▶ [Work instructions]
According to the Intel TDX security assessment text, how many vulnerabilities let a malicious VMM or TD leak confidential memory of the Intel TDX Module?

▶ [Given text]
..............................

This study addresses the security implications of Intel TDX 1.5’s newly introduced live migration and nested virtualization features under adversarial VMM or trusted domain (TD) conditions. We present the first dynamic testing framework capable of operating on real TDX hardware, augmented by large language models (Gemini and NotebookLM) to assist in protocol analysis and vulnerability identification, enabling automated proof-of-concept generation and physical validation. Our evaluation uncovers one critical vulnerability leading to full TD compromise, four confidential memory disclosure flaws, and several additional security weaknesses. This work is the first to expose these novel attack surfaces in TDX, underscoring the necessity of a defense-in-depth strategy to strengthen the security guarantees of confidential computing.

In the second and third quarters of 2025, Google collaborated with Intel to conduct a security assessment of Intel Trust Domain Extensions (TDX), extending Google's previous review and covering major changes since Intel TDX Module 1.0 - namely support for Live Migration and Trusted Domain (TD) Partitioning (nested VMs within TDs). Intel provided guidance and support, including documentation and updated TDX 1.5 source code. Unlike the previous review, this time, we had access to a compute node capable of running TDX to develop a toolkit for live testing and Proof-of-Concept (PoC) generation. Furthermore, we integrated Gemini for analysis and NotebookLM to efficiently navigate complex specifications. This assessment resulted in the discovery of one vulnerability that enables a VMM to fully compromise a TD, and four vulnerabilities that enable a malicious VMM or TD to leak confidential memory of the Intel TDX Module. Several other security weaknesses and/or bugs were identified but not categorized as vulnerabilities despite having some impact on security. Beyond presenting the technical details of multiple bugs and vulnerabilities in this report, these findings underscore that confidential computing, like other security measures, requires iterative refinement and complementary security controls to harden it, in line with a defense-in-depth approach.

..............................

▶ [Dataset content]
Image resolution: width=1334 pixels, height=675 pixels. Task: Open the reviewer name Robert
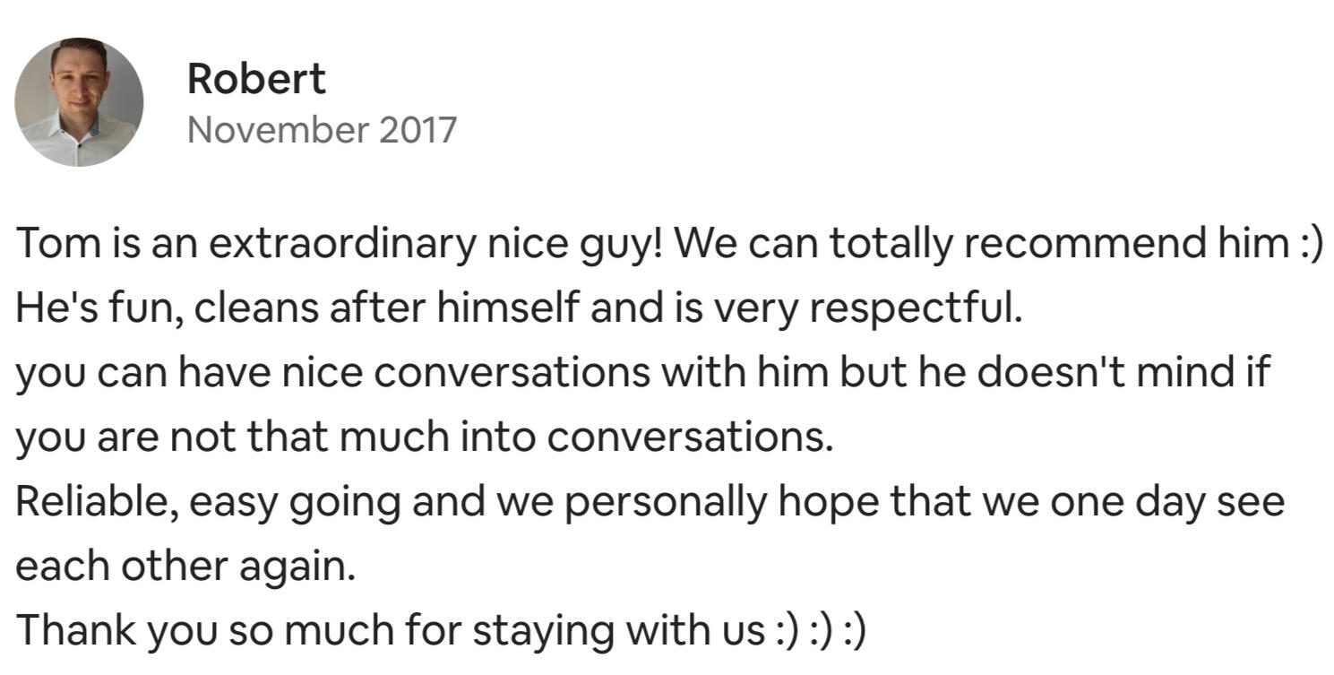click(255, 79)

..............................

▶ [Result]
Four.